CONSEGNA
Trascrivi fedelmente dal brano su Mars Express il passo che comincia con le parole "Più o meno nello" e termina dopo "alla durata nominale.".

BRANO FORNITO
—————

Stavolta con una complicazione in più: per uscirne c’è bisogno in maniera imprescindibile dei sensori stellari, perché la sonda deve riacquisire il puntamento sui tre assi.
Cosa stava succedendo?
Il Sole aveva cominciato ad emettere particelle cariche, molte più del solito, e il caso – o la sfortuna – hanno voluto che lo facesse proprio nella direzione in cui si trovava Mars Express. In parole semplici, era una tempesta solare, difficile da rilevare e da prevedere perché invisibile dalla Terra, dal momento che la direzione verso cui il Sole stava emettendo queste particelle non investiva il nostro pianeta ma solo la direttrice Sole-Marte. In pratica, dalla terra non si vedeva niente. Mars Express invece la vedeva eccome, e i Ccd del suo sensore stellare, investiti da questa pioggia di particelle cariche, erano accecati dai lampi di luce e non riuscivano più a individuare le stelle fisse.
Paolo Ferri
Vabbè passerà, quanto dura una tempesta solare, 5 ore, 6 ore, 12 ore…questa tempesta solare durò oltre 30 ore, che è abbastanza raro tra l’altro…
Valentina Guglielmo
Il rischio del perdurare di questa situazione, in cui il sensore stellare era accecato dalla pioggia di particelle, era quello di perdere il puntamento dell’antenna della sonda verso la Terra, e quindi di non riuscire più a comunicare o inviare comandi alla sonda. Perdendola nello spazio. In assenza di correzioni di assetto continue, infatti, ogni sonda ha una leggera deriva e tende a spostarsi dalla direzione precisa di puntamento. Un po’ come quando si naviga con una corrente laterale, e bisogna continuamente aggiustare la rotta, per non essere trascinati via.
Mars Express si trovava a circa 10 minuti luce dalla Terra e quindi ogni tentativo di comandarla impiegava 20 minuti, fra andata e ritorno, per essere verificato. Gli esperti di dinamica del volo, spaventati dalla deriva della sonda, hanno cominciato a lavorare per architettare un sistema automatico di correzione della traiettoria che si basava sulla diminuzione della potenza del segnale laser ricevuto, man mano che l’antenna si allontanava dalla direzione di puntamento perfetta. Per fortuna, questo metodo complicatissimo e per forza di cose non precisissimo, non servì perché la tempesta solare terminò prima della perdita del segnale.
Più o meno nello stesso periodo, ci furono altri problemi causati dai sensori di stelle.
Safe mode dopo safe mode, furono tutti risolti. E meno male, perché i sensori stellari divennero, circa 15 anni dopo, essenziali per la sopravvivenza di Mars Express. Ne parleremo fra poco. Prima però, facciamo un salto temporale di qualche anno e parliamo di un episodio avvenuto il 13 agosto 2011, quando la missione era già da sette anni in orbita attorno a Marte, e già nella sua fase di estensione rispetto alla durata nominale.

—————

RIGHE GREZZE
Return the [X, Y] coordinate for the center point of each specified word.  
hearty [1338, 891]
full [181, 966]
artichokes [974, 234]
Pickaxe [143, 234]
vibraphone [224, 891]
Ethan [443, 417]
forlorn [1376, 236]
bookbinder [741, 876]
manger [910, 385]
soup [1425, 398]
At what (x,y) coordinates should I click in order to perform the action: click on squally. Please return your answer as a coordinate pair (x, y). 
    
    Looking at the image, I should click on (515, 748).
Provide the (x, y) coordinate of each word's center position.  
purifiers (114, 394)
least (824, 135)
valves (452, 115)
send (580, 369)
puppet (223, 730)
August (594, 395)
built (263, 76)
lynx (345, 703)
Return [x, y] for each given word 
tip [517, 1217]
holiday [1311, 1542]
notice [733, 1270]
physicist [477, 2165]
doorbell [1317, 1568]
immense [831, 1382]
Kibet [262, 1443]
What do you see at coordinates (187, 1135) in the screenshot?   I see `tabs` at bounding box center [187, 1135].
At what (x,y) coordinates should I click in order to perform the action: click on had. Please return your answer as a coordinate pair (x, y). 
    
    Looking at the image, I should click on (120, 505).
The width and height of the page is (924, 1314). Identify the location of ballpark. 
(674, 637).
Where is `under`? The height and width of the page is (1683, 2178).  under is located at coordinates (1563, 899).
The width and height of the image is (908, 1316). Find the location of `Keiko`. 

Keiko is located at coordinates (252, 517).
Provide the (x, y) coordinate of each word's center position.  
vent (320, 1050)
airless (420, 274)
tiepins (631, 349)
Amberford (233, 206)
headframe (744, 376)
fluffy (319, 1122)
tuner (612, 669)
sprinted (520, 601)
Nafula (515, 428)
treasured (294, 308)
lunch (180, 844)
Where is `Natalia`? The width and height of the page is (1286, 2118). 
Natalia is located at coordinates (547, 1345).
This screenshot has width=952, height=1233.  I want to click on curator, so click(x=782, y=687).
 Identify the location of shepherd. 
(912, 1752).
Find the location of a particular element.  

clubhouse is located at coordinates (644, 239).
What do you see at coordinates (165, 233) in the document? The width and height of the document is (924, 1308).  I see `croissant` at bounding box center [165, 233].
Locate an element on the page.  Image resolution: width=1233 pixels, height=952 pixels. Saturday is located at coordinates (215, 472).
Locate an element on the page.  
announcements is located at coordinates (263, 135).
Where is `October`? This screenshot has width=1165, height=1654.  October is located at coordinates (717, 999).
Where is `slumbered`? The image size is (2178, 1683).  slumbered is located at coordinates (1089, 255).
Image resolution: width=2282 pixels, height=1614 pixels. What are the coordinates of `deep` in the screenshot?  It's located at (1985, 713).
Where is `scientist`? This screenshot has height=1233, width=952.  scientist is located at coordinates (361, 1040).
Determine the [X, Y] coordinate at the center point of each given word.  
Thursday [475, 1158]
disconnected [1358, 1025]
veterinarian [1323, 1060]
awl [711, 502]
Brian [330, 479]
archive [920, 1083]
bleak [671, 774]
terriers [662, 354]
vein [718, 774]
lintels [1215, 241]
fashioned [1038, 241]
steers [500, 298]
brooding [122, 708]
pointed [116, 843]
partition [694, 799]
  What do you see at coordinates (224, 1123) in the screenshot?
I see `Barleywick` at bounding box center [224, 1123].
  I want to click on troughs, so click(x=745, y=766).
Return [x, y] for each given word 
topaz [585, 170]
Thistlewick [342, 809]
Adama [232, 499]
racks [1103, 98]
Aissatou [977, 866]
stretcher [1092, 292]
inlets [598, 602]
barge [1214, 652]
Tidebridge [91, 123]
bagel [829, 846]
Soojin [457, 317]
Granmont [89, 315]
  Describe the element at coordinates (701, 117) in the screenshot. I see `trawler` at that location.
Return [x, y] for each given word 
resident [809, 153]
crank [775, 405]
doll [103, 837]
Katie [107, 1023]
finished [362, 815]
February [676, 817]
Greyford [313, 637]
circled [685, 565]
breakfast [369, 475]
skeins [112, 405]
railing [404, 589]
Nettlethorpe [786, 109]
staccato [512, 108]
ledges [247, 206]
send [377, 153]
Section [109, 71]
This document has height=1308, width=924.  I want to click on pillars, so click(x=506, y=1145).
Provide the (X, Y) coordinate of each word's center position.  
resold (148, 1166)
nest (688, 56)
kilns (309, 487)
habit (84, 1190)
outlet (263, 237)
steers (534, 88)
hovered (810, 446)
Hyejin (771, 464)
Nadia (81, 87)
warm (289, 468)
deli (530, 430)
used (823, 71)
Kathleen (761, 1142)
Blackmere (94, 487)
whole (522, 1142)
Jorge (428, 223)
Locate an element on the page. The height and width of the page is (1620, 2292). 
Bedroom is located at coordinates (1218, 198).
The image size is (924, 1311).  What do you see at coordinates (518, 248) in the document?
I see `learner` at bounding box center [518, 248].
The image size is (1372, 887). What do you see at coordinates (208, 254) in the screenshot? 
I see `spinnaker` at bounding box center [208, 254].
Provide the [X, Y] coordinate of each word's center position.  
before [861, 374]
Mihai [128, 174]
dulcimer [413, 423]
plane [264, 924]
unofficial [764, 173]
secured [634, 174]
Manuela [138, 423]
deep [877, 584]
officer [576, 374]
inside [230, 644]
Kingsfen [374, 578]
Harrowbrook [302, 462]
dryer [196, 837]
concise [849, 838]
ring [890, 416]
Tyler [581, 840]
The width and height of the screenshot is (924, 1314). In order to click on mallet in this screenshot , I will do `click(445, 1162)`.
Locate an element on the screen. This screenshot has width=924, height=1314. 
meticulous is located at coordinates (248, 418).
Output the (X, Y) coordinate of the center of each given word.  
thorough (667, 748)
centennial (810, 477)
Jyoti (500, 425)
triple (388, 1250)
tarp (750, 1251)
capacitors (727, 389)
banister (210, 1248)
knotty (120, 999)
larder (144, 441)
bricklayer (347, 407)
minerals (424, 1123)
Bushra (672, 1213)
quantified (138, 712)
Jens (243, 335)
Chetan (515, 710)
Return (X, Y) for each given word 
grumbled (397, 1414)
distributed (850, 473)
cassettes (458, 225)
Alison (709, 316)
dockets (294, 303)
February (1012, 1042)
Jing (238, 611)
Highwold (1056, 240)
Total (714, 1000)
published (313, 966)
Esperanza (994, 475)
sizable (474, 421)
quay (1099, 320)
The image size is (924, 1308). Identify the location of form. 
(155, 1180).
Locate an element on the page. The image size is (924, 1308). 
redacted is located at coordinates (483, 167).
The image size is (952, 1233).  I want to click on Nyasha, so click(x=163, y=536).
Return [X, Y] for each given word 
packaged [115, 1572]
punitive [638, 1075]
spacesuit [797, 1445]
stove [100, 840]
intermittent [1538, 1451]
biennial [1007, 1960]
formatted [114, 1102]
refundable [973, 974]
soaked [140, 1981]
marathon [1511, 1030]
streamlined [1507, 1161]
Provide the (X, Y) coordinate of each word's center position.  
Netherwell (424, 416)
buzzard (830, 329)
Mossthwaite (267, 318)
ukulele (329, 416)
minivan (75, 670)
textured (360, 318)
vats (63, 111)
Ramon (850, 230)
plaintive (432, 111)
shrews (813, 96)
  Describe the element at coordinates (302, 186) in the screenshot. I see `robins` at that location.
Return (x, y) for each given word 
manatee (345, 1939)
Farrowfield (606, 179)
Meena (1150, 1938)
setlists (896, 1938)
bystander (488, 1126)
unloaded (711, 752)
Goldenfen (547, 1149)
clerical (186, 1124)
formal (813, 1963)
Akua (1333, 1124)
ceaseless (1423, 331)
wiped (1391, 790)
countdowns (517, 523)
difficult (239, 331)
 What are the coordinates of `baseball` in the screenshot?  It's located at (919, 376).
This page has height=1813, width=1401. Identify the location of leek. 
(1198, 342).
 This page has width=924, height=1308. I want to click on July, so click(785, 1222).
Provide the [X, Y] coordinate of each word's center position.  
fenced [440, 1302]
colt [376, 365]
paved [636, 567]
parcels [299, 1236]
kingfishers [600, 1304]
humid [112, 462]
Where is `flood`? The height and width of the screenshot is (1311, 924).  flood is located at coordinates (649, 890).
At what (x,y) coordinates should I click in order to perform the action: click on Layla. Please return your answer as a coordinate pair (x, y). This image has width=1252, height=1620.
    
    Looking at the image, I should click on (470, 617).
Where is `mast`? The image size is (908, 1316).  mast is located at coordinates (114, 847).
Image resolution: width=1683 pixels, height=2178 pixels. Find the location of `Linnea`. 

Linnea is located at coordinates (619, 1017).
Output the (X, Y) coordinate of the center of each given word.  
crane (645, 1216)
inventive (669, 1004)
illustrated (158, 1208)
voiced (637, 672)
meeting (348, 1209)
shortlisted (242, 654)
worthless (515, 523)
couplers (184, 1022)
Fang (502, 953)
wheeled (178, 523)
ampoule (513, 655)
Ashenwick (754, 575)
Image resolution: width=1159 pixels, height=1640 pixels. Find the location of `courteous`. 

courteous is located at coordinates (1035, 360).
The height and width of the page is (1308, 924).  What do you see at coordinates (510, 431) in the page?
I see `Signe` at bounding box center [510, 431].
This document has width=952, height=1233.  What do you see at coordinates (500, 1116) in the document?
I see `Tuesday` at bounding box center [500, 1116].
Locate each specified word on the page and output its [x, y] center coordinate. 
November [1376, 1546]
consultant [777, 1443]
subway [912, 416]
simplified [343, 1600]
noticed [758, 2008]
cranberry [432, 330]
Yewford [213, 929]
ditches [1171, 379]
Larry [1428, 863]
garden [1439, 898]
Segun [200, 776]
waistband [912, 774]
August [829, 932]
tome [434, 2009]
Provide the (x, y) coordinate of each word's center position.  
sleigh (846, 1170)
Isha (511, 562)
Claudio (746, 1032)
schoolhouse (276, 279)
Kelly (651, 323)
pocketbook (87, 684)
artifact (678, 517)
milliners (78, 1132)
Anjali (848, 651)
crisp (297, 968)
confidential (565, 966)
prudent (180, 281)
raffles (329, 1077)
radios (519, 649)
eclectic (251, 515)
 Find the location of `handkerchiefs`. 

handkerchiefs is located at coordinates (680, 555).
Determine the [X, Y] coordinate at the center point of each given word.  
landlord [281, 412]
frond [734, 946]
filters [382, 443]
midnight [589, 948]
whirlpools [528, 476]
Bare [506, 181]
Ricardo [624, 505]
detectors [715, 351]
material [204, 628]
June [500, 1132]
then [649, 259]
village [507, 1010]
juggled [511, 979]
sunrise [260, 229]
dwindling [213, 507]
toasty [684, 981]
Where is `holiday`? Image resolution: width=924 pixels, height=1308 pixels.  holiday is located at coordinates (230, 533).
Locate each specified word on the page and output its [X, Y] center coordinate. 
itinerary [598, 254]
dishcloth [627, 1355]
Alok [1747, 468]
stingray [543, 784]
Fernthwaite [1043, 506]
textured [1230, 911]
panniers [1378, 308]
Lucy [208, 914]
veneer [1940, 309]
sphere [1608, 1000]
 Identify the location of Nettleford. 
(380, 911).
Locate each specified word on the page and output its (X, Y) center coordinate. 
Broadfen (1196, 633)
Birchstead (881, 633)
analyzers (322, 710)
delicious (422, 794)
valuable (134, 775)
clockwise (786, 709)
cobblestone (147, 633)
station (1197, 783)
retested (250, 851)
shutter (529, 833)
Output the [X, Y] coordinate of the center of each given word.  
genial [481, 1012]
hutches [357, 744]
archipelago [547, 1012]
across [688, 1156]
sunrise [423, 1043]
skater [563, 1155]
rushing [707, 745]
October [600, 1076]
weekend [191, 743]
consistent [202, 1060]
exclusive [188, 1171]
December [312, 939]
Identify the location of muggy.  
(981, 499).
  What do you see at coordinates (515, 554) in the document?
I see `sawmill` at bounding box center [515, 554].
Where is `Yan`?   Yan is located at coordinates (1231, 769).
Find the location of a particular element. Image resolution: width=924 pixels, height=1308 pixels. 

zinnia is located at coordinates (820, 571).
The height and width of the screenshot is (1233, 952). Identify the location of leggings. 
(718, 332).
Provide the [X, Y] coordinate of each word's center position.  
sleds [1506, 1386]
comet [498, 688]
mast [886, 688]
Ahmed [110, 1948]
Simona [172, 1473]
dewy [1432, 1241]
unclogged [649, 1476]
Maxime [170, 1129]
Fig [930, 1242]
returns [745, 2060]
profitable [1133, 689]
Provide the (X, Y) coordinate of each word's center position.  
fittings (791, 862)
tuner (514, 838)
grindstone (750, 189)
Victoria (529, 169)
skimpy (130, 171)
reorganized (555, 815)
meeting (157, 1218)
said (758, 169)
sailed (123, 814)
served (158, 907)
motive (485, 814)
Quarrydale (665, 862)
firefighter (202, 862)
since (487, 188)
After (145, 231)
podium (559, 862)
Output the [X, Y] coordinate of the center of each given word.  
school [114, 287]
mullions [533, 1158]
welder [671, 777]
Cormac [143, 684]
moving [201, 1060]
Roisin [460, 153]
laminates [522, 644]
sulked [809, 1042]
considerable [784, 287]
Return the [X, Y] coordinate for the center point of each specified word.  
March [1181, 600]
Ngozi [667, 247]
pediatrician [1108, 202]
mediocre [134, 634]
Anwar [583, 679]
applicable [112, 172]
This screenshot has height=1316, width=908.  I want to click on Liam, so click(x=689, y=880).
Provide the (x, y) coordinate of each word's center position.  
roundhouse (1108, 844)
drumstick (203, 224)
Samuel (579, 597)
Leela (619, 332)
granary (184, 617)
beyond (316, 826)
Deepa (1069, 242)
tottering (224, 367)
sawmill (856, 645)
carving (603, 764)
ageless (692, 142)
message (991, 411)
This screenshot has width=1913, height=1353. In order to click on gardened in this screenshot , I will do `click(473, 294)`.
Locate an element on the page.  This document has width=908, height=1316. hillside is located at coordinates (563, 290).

—————

SOLUZIONE
Più o meno nello stesso periodo, ci furono altri problemi causati dai sensori di stelle.
Safe mode dopo safe mode, furono tutti risolti. E meno male, perché i sensori stellari divennero, circa 15 anni dopo, essenziali per la sopravvivenza di Mars Express. Ne parleremo fra poco. Prima però, facciamo un salto temporale di qualche anno e parliamo di un episodio avvenuto il 13 agosto 2011, quando la missione era già da sette anni in orbita attorno a Marte, e già nella sua fase di estensione rispetto alla durata nominale.